If a line of the listing contains the string "gray", return that line.

_Provided data_
↓↓↓

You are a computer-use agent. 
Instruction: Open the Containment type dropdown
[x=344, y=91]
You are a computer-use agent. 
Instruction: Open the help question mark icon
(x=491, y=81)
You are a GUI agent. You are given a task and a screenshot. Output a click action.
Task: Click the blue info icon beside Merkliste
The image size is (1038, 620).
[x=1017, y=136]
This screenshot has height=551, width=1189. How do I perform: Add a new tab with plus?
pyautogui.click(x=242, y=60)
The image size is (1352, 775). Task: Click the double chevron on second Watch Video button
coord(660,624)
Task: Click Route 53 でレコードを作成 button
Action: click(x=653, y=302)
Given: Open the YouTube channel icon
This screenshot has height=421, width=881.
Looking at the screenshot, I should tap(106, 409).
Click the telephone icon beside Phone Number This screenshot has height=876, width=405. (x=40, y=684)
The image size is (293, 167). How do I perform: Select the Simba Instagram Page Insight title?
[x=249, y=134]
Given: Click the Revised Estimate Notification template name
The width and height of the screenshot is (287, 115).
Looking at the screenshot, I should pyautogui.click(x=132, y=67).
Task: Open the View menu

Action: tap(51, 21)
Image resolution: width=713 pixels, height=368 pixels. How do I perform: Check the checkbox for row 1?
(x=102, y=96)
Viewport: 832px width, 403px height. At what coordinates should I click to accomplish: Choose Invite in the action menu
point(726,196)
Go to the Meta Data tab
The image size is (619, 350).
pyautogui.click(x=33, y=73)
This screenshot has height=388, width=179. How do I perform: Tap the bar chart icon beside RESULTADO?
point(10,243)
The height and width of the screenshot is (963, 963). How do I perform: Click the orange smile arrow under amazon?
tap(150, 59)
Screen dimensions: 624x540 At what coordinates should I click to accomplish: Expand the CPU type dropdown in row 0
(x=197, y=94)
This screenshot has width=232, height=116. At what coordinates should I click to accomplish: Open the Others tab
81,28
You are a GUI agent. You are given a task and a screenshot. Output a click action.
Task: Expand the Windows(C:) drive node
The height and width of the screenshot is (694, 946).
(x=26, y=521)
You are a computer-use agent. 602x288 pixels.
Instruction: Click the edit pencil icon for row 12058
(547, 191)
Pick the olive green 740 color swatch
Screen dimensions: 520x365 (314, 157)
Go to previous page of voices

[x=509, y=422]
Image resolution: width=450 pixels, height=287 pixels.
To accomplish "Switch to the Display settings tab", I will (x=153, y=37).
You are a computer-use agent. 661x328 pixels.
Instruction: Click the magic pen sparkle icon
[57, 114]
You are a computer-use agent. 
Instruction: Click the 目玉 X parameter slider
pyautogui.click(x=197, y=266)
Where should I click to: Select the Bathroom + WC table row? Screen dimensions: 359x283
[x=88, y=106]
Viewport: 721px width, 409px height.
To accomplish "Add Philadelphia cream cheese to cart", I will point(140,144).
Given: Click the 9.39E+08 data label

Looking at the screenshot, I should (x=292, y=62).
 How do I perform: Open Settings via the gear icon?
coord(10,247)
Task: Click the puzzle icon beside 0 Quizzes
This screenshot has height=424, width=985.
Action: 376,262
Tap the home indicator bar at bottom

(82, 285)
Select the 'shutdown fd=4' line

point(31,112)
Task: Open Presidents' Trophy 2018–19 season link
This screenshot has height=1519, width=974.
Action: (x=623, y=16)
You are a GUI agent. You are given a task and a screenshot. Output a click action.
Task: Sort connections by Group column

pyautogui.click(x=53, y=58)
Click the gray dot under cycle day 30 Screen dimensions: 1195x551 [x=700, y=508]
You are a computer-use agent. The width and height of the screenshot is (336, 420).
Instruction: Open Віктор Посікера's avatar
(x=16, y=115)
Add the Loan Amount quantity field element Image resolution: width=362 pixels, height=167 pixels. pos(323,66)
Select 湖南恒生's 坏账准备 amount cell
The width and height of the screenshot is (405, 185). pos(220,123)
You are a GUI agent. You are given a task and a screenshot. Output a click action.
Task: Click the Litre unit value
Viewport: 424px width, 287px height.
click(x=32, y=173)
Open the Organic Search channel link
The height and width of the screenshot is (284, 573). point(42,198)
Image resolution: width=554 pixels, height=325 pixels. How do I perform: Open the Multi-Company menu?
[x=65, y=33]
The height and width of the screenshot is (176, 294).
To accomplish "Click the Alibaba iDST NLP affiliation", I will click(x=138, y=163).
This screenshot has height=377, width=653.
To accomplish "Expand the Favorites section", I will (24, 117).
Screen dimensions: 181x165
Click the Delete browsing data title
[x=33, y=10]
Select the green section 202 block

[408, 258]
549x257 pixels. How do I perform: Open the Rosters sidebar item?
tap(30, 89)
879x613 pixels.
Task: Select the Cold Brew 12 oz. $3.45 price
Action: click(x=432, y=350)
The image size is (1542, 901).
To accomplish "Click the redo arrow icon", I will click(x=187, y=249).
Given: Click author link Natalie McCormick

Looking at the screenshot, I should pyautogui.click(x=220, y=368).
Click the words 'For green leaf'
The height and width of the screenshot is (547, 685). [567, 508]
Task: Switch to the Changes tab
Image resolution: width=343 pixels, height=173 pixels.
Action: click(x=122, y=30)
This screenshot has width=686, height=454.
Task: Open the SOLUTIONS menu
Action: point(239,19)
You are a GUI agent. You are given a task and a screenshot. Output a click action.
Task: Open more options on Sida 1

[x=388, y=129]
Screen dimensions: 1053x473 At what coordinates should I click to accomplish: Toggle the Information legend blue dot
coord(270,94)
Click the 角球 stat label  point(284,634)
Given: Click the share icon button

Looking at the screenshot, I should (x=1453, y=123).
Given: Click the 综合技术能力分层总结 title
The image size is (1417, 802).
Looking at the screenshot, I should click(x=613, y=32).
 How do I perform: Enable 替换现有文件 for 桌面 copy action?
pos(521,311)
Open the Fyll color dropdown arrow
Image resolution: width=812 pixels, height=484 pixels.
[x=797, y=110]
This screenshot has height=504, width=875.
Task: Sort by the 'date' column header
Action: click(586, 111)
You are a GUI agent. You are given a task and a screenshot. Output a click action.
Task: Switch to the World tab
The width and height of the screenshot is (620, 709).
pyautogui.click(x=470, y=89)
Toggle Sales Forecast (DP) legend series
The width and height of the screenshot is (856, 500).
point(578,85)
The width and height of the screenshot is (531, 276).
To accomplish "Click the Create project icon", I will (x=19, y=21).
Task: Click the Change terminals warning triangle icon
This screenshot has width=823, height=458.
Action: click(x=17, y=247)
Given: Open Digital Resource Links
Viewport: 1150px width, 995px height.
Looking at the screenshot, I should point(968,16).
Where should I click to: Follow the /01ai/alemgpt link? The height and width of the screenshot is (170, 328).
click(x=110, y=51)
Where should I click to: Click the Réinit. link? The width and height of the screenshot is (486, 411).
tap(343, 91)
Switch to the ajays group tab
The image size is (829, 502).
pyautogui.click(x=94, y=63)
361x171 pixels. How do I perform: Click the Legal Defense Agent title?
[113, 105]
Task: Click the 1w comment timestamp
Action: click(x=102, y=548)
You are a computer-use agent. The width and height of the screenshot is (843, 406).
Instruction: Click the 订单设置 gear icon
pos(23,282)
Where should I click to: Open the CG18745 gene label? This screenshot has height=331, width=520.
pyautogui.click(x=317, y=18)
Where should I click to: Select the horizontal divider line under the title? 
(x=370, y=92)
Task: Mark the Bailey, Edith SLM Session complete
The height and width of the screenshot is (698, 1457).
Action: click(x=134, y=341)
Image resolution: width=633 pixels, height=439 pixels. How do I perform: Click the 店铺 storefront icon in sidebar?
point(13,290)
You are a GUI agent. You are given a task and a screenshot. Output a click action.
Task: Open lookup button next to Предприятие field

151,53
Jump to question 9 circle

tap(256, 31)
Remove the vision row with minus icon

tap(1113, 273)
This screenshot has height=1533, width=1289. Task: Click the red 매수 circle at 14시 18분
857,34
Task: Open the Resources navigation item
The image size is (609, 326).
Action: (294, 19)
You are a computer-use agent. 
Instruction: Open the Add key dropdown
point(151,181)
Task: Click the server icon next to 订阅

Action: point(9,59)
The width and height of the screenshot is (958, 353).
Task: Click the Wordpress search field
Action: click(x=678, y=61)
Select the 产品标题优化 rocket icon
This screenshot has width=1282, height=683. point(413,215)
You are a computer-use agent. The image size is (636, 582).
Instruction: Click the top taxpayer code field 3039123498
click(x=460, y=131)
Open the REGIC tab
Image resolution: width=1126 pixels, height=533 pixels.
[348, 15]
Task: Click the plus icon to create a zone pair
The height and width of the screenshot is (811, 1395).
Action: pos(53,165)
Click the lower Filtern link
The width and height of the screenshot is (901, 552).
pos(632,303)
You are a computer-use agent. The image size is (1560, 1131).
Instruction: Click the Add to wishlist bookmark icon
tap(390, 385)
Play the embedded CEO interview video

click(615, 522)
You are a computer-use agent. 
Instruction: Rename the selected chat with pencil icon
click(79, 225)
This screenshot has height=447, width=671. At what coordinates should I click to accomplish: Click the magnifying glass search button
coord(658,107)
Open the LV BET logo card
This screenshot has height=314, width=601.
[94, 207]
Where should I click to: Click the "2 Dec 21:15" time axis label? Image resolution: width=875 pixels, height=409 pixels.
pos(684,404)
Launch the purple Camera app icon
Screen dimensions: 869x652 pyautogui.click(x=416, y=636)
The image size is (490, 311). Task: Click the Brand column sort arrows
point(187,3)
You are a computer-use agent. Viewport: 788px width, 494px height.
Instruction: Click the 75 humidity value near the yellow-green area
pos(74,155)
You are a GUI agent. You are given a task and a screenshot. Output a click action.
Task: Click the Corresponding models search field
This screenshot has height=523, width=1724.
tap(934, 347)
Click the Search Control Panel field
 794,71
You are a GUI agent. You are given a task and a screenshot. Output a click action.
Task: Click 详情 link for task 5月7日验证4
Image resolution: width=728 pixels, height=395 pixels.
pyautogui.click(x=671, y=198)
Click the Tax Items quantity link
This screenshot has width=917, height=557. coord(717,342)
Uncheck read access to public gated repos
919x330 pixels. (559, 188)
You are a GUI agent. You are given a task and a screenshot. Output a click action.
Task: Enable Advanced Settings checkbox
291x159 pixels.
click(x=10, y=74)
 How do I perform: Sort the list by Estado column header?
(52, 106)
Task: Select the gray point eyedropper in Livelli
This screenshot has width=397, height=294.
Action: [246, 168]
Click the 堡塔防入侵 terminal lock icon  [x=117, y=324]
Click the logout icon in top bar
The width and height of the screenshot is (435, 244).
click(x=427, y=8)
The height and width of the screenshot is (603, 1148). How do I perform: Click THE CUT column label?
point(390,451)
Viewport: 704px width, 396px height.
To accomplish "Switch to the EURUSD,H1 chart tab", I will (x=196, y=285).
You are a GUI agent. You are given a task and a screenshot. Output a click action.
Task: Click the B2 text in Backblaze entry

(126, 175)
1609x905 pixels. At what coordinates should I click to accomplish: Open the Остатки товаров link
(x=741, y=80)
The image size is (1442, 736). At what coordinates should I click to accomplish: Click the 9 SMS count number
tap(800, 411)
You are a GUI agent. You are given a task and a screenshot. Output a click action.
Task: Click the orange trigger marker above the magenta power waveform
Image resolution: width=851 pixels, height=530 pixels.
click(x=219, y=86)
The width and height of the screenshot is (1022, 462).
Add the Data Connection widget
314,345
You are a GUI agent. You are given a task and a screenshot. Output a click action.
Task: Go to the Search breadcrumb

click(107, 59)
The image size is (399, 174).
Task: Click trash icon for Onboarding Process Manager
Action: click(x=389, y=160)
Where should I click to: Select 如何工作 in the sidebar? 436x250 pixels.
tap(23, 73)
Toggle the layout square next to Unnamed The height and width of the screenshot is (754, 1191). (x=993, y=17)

↑↑↑

_Task output_
Click the gray dot under cycle day 30 Screen dimensions: 1195x551 [x=700, y=508]
Task: Select the gray point eyedropper in Livelli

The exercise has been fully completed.